**TASK TO CARRY OUT**
Reply with nothing but how many lines in the entries below include "folder".

+-------+

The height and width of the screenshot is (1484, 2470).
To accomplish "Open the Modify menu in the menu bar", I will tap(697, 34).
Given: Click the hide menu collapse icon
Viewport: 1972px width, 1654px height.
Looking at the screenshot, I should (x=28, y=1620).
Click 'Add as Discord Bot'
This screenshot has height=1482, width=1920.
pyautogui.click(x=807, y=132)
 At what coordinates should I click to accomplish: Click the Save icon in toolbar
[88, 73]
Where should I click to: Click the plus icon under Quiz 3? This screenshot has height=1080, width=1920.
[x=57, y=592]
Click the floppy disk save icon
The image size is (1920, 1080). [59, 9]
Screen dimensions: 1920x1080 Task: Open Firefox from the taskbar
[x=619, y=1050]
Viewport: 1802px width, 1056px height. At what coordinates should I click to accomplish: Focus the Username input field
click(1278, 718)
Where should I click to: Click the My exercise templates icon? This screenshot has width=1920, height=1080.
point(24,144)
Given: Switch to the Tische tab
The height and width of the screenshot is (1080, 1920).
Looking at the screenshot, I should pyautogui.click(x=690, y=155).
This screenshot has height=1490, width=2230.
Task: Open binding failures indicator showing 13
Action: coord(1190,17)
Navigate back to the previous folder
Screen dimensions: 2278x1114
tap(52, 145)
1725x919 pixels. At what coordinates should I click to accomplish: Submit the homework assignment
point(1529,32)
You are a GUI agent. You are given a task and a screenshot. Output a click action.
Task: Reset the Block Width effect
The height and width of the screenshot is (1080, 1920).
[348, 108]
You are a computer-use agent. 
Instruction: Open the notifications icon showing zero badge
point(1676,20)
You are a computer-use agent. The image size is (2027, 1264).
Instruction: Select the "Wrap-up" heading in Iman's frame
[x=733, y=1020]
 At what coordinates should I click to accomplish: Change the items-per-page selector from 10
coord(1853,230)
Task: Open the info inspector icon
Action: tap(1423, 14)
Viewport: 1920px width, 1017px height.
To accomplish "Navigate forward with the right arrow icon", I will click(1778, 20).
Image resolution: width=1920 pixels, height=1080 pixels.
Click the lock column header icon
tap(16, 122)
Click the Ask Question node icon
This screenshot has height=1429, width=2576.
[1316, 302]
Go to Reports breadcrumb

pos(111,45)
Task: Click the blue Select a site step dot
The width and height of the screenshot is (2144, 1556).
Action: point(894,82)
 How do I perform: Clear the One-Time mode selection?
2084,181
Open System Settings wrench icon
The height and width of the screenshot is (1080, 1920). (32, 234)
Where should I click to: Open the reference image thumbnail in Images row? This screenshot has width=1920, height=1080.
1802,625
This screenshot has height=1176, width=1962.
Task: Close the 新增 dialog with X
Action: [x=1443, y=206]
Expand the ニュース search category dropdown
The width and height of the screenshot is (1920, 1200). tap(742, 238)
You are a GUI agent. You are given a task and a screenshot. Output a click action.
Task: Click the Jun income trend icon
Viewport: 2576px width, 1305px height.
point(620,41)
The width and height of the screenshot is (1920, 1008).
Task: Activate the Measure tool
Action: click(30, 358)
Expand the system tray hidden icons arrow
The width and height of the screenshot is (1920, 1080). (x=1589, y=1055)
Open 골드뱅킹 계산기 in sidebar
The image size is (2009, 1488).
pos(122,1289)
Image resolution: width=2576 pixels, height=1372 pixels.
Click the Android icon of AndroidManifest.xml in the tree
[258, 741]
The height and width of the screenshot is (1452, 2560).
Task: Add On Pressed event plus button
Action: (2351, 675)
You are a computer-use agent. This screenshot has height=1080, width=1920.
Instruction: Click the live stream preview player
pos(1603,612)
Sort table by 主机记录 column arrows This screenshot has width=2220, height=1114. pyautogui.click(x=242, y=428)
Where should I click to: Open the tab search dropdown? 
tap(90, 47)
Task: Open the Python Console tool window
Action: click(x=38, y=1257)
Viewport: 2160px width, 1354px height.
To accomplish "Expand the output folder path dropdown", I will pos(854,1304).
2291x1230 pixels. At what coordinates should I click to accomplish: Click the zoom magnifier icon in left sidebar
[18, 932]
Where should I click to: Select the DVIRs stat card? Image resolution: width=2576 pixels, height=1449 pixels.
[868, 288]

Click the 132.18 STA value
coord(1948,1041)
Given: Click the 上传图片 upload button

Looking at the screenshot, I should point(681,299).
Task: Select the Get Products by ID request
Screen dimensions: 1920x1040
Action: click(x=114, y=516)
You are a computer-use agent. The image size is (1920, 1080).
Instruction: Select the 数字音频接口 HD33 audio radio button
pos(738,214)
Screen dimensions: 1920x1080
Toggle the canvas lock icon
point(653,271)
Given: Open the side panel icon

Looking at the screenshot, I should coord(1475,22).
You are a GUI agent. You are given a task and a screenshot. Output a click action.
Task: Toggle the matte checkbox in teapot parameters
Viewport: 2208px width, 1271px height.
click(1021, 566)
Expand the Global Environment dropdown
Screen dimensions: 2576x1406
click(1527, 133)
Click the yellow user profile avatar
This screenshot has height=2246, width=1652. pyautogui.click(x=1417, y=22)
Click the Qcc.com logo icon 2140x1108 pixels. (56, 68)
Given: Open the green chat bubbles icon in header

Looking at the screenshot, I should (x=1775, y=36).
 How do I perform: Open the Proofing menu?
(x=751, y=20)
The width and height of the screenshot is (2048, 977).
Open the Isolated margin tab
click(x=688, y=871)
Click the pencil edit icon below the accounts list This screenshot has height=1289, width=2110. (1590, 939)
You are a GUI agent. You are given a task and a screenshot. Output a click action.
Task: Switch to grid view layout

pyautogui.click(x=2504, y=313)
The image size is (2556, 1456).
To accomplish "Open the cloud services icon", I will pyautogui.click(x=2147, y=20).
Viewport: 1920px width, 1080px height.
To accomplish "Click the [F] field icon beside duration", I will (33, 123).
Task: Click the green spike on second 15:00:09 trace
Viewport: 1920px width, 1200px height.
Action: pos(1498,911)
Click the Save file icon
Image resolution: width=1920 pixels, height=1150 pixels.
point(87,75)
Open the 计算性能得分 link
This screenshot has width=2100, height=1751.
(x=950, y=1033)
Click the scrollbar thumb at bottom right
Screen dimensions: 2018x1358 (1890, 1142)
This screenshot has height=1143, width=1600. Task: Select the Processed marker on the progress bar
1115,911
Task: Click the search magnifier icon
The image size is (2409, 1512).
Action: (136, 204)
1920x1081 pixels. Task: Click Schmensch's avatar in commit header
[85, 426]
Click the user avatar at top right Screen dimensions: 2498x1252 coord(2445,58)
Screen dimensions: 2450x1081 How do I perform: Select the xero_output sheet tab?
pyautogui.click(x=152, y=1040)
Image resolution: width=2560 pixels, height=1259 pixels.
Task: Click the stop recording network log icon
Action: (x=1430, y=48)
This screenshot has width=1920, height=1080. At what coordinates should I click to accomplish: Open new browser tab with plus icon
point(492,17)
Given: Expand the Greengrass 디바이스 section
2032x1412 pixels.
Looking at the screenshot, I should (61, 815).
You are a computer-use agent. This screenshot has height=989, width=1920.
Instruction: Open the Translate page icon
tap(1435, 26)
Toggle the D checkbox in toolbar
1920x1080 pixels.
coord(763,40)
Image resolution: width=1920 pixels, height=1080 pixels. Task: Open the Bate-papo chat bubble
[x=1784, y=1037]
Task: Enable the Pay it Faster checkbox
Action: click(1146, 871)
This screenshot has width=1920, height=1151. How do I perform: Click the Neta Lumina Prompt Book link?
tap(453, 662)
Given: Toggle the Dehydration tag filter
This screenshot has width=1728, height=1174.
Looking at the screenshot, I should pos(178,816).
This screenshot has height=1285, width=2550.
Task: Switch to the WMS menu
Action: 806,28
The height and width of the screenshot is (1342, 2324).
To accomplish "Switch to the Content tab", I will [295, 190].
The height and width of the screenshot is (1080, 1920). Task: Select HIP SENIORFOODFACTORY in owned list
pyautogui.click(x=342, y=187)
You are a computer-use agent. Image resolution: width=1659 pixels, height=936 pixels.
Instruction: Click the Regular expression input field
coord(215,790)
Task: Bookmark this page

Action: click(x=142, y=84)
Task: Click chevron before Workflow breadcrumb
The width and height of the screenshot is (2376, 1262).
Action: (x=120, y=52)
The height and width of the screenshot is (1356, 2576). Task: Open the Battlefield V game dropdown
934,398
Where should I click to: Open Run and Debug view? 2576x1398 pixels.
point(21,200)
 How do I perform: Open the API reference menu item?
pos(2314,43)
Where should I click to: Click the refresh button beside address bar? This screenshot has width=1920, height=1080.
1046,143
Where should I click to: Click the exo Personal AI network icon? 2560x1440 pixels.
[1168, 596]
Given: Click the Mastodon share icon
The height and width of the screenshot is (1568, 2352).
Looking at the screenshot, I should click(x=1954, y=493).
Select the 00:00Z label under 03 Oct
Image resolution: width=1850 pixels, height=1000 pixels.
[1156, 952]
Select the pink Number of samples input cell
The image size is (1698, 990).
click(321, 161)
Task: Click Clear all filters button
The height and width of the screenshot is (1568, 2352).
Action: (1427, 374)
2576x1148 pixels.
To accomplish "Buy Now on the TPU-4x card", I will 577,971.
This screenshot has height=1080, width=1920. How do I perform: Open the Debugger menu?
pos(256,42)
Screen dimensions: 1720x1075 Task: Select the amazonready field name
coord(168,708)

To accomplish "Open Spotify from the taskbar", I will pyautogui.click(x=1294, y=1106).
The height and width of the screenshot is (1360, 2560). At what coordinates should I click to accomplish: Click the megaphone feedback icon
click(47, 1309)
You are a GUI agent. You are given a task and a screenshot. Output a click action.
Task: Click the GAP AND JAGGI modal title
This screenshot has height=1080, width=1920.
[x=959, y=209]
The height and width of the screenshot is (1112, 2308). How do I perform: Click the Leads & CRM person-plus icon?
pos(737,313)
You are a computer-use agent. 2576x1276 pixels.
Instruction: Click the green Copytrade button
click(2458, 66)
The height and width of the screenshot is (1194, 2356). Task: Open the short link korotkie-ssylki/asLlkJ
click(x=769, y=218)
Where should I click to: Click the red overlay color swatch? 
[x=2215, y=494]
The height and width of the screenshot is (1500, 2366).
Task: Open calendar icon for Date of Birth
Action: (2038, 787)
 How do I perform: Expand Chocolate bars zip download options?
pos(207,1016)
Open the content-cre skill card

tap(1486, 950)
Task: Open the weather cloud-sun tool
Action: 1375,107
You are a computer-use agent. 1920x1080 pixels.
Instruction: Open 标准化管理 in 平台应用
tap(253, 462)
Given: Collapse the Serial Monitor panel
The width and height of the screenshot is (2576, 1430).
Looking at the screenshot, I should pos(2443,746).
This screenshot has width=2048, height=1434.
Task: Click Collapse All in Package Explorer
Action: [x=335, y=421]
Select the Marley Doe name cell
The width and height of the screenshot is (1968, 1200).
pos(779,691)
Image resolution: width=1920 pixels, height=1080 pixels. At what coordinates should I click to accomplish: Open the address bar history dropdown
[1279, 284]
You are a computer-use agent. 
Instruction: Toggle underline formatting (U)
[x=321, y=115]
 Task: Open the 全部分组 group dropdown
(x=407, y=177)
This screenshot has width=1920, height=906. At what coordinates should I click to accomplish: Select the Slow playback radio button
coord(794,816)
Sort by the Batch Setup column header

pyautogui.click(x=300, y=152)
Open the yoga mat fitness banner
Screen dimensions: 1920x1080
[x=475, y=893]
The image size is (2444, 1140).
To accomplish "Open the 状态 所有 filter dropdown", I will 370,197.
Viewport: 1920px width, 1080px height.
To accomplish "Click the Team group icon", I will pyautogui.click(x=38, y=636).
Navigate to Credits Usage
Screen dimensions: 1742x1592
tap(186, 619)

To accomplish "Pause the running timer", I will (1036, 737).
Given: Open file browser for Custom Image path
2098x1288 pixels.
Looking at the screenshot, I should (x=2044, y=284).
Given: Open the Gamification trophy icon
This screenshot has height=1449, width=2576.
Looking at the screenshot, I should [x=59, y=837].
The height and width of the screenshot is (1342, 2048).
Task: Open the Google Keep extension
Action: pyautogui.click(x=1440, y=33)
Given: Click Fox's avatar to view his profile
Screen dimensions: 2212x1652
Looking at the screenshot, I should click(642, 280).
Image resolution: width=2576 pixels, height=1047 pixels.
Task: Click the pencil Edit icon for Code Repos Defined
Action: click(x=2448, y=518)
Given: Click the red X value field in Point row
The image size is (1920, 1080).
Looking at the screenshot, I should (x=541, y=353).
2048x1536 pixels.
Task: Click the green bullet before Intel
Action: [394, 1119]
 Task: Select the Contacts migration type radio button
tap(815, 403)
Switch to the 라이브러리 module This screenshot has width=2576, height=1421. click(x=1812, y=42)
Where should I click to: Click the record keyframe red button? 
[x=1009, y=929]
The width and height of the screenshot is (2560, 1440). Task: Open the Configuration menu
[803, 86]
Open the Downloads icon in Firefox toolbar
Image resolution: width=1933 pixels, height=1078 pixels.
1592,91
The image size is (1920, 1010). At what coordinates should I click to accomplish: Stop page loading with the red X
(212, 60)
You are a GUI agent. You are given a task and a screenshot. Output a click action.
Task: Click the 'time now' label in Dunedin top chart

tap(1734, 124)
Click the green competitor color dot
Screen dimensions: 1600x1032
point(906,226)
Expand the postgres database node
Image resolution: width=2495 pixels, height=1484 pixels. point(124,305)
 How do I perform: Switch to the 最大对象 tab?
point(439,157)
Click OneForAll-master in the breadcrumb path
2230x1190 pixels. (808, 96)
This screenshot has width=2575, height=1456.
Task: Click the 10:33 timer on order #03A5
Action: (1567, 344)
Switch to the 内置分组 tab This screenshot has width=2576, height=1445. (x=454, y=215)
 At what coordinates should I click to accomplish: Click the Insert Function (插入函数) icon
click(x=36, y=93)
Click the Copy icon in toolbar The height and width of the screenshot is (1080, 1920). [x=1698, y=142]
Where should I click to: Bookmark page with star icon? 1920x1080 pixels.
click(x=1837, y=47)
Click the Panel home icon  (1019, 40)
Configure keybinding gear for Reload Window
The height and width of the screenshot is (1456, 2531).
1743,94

+-------+

**RESPONSE TO THIS EXERCISE**
2